Friday, 18 January 2019

Supply & Demand zone validation

Today we are going to focus on supply and demand zone validation. hopefully we will answer the important question of how long a zone can remain unvisited and still be considered valid. It is important to remember that in order to be a profitable & consistent trader we have to trade with the market makers & not against them.

To understand whether the banks will cause the market to return to a point where they have already opened trades; requires a timer to be set and monitored on how quickly the market price should return to the area after momentum has caused price movement to take place up or down.
 The rule I always use is the market should return to the area where you have suspected the banks have been placing their trades within 45 days.
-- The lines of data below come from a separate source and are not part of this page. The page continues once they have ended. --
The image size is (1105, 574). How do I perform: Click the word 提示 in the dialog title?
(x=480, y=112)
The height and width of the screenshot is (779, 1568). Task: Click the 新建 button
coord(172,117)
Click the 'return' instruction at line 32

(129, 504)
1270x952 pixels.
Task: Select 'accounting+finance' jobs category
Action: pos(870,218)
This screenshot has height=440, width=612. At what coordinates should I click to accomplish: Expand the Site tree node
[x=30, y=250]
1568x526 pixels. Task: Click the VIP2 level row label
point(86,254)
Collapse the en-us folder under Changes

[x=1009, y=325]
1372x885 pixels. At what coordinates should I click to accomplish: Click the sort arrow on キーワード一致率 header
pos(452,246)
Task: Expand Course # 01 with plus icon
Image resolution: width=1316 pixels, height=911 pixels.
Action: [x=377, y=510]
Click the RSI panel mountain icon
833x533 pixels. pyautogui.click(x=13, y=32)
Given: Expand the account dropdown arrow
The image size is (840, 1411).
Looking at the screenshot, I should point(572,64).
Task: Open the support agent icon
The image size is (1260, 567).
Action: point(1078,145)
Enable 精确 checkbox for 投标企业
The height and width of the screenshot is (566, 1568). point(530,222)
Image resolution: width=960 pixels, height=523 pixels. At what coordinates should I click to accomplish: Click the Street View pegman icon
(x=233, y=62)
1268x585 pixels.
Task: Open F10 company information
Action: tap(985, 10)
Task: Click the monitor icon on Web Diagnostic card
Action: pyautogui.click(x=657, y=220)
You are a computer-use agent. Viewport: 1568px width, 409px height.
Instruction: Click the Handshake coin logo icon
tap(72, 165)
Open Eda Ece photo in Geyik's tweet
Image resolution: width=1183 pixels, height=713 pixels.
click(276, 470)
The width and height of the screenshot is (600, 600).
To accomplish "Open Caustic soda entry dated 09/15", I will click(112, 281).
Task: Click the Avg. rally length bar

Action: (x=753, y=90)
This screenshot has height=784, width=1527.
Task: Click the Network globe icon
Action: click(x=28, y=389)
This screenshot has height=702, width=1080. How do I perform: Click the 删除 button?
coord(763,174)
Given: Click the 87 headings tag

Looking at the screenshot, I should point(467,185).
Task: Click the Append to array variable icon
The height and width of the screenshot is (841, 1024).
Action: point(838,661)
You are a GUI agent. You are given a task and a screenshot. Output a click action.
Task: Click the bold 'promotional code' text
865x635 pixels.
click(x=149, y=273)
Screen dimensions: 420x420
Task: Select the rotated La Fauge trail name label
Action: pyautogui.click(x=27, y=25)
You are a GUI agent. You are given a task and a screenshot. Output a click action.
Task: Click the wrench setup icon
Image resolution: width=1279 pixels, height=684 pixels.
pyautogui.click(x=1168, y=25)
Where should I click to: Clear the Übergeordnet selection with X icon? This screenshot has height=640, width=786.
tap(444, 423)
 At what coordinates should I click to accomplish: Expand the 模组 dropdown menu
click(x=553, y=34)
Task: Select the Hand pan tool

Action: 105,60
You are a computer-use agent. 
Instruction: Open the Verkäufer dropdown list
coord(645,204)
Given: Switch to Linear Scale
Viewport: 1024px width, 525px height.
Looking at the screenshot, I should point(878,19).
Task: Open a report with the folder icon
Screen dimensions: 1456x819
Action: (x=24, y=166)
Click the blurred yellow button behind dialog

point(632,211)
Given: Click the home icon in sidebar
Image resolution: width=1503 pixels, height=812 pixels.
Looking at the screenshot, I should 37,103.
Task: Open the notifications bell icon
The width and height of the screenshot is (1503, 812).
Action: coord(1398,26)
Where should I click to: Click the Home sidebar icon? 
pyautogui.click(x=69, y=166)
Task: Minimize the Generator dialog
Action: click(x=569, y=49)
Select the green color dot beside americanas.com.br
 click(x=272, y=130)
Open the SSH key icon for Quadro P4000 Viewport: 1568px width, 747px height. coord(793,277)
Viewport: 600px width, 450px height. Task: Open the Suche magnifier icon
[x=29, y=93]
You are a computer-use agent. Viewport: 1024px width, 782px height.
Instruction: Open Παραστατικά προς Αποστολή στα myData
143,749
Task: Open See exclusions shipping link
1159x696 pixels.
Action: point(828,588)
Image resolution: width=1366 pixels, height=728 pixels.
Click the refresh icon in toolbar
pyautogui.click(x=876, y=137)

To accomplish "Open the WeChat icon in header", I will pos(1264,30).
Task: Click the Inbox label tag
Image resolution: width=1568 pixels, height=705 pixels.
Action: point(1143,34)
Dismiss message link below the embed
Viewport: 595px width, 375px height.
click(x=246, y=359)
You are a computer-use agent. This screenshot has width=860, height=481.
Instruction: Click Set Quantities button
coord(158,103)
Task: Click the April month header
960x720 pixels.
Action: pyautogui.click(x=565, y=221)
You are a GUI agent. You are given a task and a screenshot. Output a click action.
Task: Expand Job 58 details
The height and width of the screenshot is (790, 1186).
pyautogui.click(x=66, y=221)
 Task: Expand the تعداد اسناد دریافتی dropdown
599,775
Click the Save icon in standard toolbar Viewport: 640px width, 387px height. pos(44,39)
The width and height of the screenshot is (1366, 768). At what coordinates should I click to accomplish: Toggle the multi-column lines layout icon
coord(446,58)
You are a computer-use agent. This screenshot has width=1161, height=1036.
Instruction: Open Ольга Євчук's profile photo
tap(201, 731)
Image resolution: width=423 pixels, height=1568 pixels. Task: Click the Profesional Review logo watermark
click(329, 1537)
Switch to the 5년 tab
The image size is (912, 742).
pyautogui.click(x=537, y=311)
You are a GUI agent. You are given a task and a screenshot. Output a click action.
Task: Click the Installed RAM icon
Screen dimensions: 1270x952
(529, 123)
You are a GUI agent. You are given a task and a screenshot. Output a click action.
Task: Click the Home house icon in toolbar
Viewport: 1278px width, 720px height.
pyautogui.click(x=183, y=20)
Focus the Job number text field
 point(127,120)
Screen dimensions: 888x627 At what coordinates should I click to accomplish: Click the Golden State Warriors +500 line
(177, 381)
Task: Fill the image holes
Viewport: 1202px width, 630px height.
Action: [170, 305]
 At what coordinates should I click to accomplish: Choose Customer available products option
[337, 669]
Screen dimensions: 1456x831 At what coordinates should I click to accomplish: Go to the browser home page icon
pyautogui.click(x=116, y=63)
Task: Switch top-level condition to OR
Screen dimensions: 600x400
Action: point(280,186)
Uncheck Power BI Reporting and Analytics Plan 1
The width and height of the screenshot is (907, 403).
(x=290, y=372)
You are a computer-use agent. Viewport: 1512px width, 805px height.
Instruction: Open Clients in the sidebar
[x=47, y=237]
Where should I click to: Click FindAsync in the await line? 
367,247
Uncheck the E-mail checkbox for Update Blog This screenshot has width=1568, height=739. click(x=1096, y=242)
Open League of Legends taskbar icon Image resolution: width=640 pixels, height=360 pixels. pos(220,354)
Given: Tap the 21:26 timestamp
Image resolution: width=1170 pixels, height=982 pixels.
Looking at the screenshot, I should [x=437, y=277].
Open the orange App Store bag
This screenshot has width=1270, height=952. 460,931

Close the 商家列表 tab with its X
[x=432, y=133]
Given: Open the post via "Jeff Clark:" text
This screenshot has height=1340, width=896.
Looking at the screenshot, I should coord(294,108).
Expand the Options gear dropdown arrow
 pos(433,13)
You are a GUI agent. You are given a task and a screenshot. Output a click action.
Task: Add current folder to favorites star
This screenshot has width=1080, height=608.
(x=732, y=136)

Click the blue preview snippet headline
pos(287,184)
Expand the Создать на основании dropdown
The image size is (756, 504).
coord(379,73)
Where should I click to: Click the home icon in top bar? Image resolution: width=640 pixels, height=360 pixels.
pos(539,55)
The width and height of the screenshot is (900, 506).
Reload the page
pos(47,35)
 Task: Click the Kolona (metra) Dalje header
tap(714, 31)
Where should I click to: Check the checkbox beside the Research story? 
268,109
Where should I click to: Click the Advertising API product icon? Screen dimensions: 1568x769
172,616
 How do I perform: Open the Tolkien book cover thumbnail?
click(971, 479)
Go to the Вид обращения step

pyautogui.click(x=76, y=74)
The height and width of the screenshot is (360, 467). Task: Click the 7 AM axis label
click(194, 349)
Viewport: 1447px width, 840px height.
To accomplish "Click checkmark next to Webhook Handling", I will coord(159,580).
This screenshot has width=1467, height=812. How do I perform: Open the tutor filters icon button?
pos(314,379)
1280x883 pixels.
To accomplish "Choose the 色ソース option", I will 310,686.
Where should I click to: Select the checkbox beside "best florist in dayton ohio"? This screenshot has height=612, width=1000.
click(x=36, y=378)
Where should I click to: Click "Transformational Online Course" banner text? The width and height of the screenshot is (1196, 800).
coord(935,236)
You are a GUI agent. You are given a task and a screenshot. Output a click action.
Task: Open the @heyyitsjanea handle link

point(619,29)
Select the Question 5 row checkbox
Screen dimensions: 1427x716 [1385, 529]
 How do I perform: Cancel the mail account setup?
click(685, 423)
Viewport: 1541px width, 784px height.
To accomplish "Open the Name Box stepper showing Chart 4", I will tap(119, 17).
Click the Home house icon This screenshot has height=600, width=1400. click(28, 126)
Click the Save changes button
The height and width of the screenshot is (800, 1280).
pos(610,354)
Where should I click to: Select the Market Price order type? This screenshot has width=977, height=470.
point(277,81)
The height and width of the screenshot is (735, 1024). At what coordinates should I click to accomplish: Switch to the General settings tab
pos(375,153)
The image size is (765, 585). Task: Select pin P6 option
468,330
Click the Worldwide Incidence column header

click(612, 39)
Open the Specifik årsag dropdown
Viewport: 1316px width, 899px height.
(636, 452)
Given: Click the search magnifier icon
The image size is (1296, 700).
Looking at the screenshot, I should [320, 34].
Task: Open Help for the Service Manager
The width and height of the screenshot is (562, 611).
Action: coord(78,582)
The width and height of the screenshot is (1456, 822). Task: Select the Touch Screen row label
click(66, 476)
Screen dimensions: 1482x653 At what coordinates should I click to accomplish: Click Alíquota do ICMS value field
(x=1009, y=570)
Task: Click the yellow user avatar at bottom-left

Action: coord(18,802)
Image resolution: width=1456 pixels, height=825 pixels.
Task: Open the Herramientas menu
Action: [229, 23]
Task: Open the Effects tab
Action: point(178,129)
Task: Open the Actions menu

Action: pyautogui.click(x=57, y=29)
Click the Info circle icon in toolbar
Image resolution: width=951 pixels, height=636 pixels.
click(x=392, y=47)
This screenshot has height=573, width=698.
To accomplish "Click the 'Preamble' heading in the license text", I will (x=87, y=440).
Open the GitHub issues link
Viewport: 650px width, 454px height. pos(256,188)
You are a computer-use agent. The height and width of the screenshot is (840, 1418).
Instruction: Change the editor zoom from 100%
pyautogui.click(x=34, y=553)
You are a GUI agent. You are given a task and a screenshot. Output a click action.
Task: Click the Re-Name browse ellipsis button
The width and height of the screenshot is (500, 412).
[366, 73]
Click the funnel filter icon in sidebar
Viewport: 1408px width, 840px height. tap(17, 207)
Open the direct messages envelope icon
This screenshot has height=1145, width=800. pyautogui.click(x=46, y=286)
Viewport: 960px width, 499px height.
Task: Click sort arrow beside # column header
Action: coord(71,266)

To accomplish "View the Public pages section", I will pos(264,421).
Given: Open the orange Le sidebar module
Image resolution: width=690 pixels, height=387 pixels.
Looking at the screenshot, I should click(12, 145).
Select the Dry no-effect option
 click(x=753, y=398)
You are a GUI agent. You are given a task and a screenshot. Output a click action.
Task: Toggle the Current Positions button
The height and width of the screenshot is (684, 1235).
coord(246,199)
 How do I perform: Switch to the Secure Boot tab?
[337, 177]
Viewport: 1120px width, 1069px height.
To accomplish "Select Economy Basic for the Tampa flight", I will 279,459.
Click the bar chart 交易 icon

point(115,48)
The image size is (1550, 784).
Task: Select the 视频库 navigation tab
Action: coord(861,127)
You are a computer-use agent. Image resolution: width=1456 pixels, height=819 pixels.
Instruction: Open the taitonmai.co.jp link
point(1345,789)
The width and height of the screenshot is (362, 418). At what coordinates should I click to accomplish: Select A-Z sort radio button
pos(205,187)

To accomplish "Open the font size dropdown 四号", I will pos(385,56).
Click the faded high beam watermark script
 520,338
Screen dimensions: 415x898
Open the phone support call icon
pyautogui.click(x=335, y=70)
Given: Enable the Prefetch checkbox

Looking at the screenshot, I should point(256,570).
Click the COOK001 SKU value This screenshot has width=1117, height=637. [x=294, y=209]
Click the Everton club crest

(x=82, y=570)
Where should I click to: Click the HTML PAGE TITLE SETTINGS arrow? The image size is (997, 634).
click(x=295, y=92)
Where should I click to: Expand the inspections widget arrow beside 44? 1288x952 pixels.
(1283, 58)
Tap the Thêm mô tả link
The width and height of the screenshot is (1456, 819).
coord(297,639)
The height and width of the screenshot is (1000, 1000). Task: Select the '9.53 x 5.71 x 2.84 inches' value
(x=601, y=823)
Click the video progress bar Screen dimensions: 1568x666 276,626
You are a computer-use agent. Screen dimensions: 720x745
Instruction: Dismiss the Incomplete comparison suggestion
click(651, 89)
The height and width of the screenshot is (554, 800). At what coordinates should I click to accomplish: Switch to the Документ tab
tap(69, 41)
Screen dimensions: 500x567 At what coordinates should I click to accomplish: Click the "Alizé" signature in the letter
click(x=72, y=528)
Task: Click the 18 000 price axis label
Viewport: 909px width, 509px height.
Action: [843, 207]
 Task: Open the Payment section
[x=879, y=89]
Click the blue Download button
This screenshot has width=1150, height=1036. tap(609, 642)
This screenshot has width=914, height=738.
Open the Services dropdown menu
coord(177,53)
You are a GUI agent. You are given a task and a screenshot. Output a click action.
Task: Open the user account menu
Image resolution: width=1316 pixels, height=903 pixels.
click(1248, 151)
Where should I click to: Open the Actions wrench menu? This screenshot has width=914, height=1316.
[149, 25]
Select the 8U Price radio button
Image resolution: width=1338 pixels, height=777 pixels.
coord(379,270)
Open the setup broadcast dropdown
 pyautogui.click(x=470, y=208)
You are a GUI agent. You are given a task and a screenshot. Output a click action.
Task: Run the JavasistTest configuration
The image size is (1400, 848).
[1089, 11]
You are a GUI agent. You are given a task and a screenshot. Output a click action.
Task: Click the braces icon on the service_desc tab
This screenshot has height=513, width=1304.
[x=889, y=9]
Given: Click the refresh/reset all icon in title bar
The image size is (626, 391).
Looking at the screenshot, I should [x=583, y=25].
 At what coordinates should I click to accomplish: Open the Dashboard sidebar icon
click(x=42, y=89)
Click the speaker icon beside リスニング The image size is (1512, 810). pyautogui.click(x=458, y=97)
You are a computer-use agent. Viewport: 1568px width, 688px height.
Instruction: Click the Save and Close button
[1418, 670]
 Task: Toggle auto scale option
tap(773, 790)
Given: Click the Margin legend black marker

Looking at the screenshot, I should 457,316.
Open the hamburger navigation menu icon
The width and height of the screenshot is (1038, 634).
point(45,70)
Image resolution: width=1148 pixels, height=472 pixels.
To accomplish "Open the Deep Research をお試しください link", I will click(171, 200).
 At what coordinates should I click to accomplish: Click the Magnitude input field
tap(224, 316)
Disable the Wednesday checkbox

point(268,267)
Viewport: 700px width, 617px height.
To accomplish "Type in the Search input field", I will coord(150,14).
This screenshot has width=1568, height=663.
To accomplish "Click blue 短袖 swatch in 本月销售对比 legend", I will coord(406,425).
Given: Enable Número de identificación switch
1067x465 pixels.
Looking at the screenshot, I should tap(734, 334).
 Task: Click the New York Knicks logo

The 45 day rule applies only to supply & demand zones which you identified on the daily chart. For the 1 hour chart the market should return to the supply & demand zones within 24 hours after it has been created. You can have a little bit of a cushion because nothing in the market is dead set in stone.
It can happen that the price returns to an area 27 hours after it has been created and work out exactly as planned, just make sure the market doesn't take a significant amount of time to return to an area like 40 hours for an area found on the 1 hour chart or 60 days for an area identified on the daily chart. The banks want to get all of their trades placed as soon as possible, but because they operate off different time-frames it means we have to use different rules as their time horizons are not the same.

It is all due to the way the market structure will react once the banks have got some of their trades placed. It doesn't occur as numerous as the typical reversal when all of the bank trades will be placed at a very similar price, but it occurs often enough that it should be taken into consideration when drawing areas based off where the banks have placed their trades.